** Given data **
==============================

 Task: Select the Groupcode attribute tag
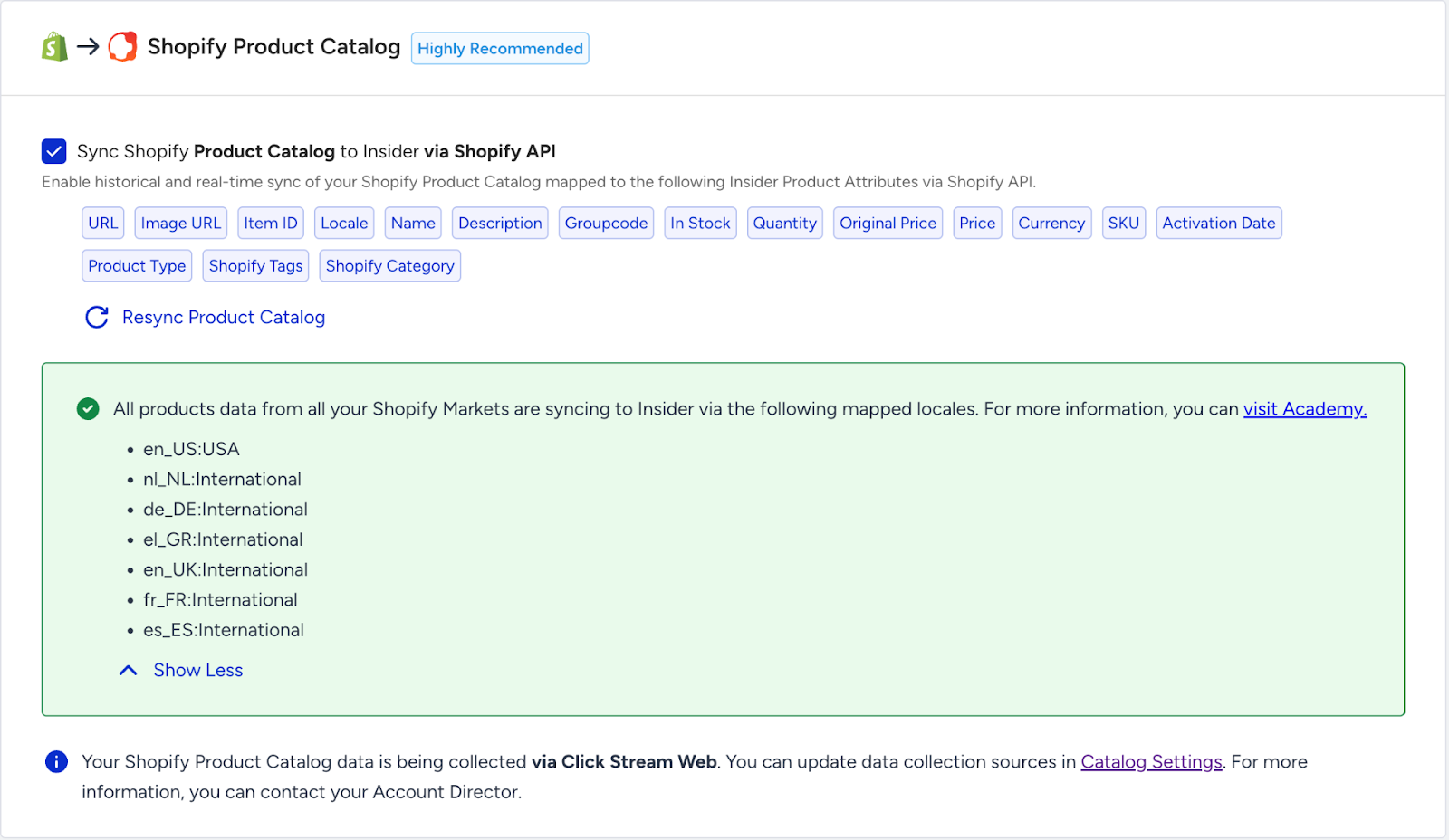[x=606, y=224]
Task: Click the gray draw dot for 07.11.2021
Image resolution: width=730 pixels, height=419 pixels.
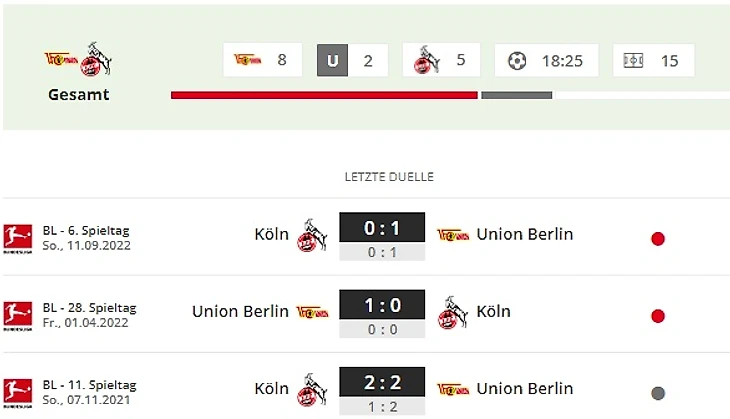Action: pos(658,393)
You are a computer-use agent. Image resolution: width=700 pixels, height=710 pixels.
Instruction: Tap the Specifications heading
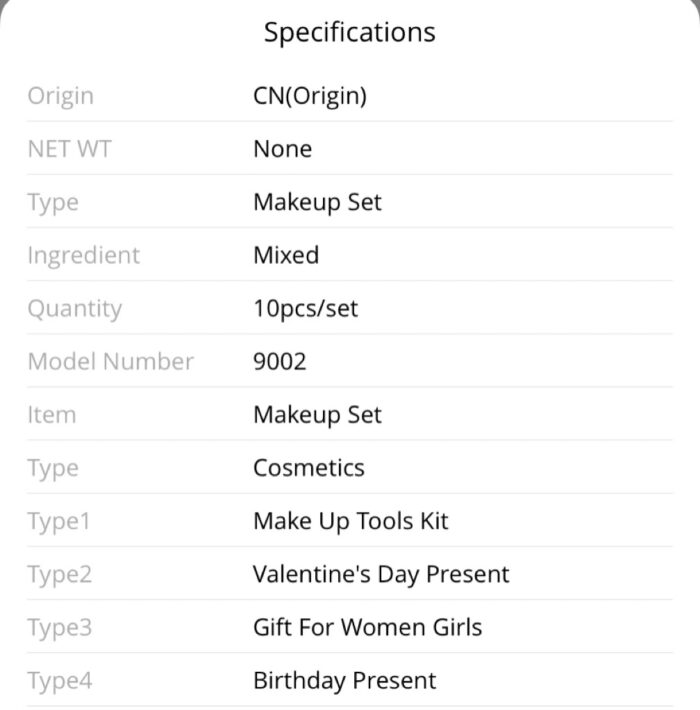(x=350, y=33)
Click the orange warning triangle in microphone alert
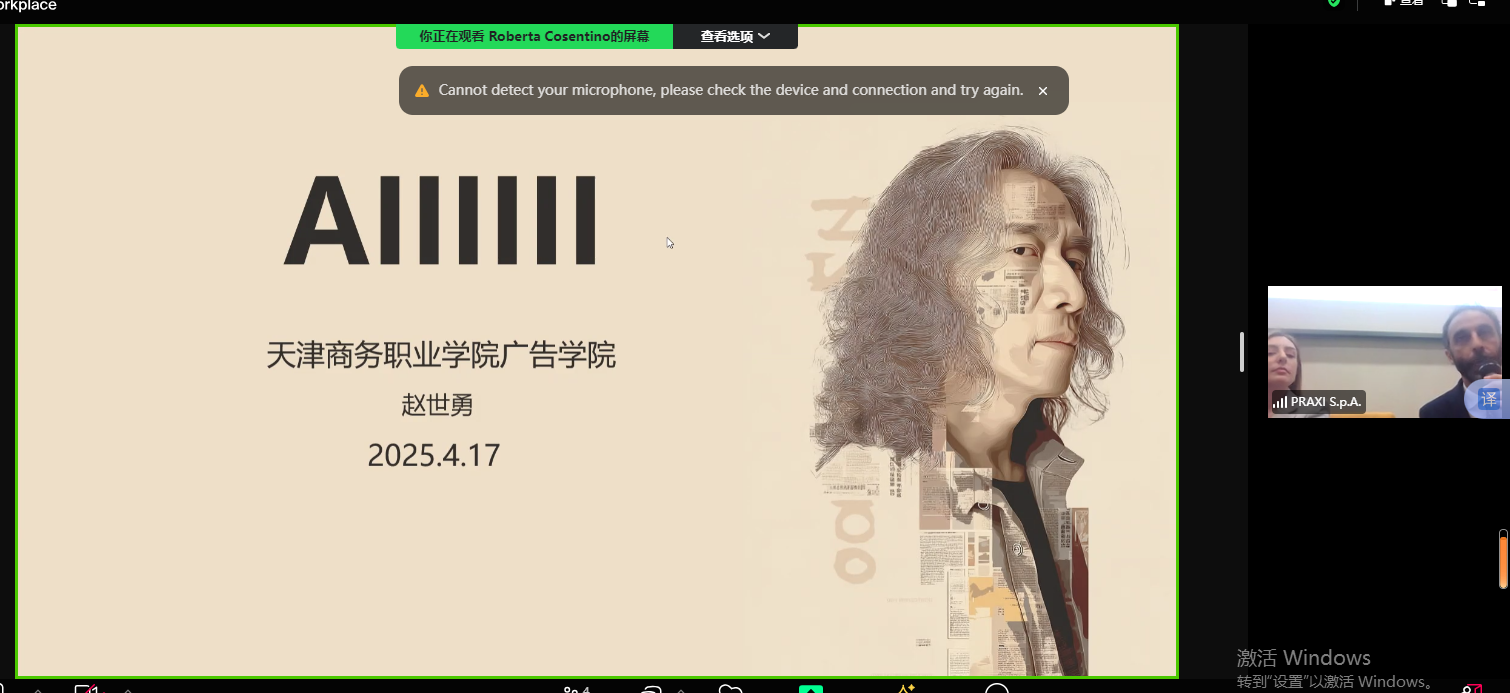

==============================

Could you write out verbatim only those lines that run from the line containing "Task: Click the gray draw dot for 07.11.2021" through the end of the listing above, both included, without the pictures?

Task: Click the gray draw dot for 07.11.2021
Image resolution: width=730 pixels, height=419 pixels.
Action: pos(658,393)
You are a computer-use agent. Image resolution: width=700 pixels, height=710 pixels.
Instruction: Tap the Specifications heading
(x=350, y=33)
Click the orange warning triangle in microphone alert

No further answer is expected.